Start of SOURCE EXCERPT

Distributor pick-up (inductive) - voltage

The purpose of this test is to investigate the operation of an inductive distributor pick-up based on voltage and frequency output during engine cranking and running conditions.

How to perform the test

View connection guidance notes.

1. Use manufacturer’s data to identify the distributor pick-up circuit.
2. Connect PicoScope Channel A to the distributor pick-up signal circuit.
3. Minimize the help page. You will see that PicoScope has displayed an example waveform and is preset to capture your waveform.
4. Start the scope to see live data.
5. Crank and, if possible, run the engine at idle.
6. With your waveforms on screen stop the scope.
7. Turn off the engine.
8. Use the Waveform Buffer, Zoom and Measurements tools to examine your waveform.

Example waveform

Cranking conditions

Running conditions

Waveform notes

These known good waveforms have the following characteristics:

• A cyclic pattern with a smooth upward concave curve to around 4 V, followed by a steep drop to around -3.5 V and a smooth convex curve back towards 0 V.
• A peak to peak voltage around 8 V, whilst the engine is cranking.
• When the engine is running, the waveform amplitude and frequency increase.
• There are no drop-outs or anomalies within the waveform.

Further guidance

The function of a distributor pick-up is to provide a timing reference signal to the Ignition Control Module (ICM) or Engine Control Module (ECM) to indicate the mechanical dwell period for each ignition event.

The mechanism requires a rotating reluctor and a stationary pick-up coil with a magnetised core. The reluctor rotates at camshaft speed and has one activation pole for each engine cylinder. As a reluctor pole approaches, passes, and moves away from the stationary pick-up, a cyclic waveform is produced.

End of SOURCE EXCERPT
Start of GIVEN DATA

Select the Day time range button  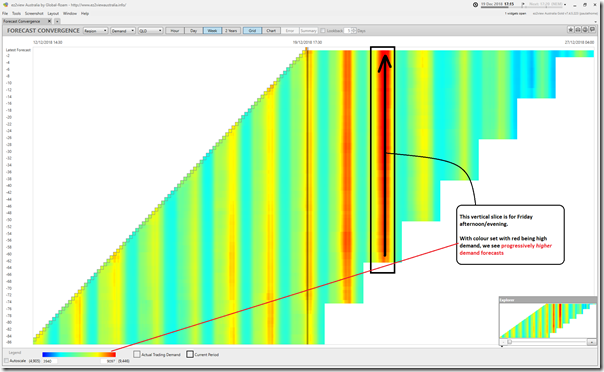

End of GIVEN DATA

### TASK REQUIREMENTS:
According to the distributor pick-up text, why does the pick-up produce a cyclic waveform? Answer in one to three sentences.

### EXPECTED ANSWER:
The reluctor rotates at camshaft speed and has one activation pole for each engine cylinder. Each time a pole approaches, passes, and moves away from the stationary pick-up coil with its magnetised core, a cycle of the waveform is produced.